Material for the task:
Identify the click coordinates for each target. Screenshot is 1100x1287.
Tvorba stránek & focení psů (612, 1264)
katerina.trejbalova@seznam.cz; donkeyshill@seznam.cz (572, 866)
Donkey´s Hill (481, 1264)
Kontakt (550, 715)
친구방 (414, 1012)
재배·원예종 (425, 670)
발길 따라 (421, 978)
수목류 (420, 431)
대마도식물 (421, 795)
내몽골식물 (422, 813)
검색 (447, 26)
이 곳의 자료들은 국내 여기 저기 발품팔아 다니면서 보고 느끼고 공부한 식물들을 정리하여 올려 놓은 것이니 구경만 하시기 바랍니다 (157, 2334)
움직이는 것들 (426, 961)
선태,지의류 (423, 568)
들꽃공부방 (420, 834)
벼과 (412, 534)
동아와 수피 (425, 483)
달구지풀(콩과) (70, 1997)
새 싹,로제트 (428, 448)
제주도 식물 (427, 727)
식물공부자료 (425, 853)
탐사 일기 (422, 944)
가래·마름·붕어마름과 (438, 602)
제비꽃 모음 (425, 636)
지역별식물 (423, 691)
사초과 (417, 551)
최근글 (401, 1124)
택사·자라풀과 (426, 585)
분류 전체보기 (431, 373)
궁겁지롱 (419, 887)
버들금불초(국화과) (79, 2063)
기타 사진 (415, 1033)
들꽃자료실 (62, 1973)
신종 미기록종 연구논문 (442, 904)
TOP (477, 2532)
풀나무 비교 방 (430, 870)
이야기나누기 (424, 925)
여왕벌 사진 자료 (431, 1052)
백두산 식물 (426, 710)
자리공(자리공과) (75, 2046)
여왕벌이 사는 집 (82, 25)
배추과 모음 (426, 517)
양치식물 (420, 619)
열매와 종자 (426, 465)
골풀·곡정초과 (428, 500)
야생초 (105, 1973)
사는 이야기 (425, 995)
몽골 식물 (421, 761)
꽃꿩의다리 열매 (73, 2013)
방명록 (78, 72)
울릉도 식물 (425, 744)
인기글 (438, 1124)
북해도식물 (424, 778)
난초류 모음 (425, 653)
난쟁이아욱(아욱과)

Instruction:
Could you write out the lines above as a numbered list, from the line with "여왕벌이 사는 집 (82, 25)" up to and including the last line, with blank lines left out?

The completed task:
1. 여왕벌이 사는 집 (82, 25)
2. 배추과 모음 (426, 517)
3. 양치식물 (420, 619)
4. 열매와 종자 (426, 465)
5. 골풀·곡정초과 (428, 500)
6. 야생초 (105, 1973)
7. 사는 이야기 (425, 995)
8. 몽골 식물 (421, 761)
9. 꽃꿩의다리 열매 (73, 2013)
10. 방명록 (78, 72)
11. 울릉도 식물 (425, 744)
12. 인기글 (438, 1124)
13. 북해도식물 (424, 778)
14. 난초류 모음 (425, 653)
15. 난쟁이아욱(아욱과)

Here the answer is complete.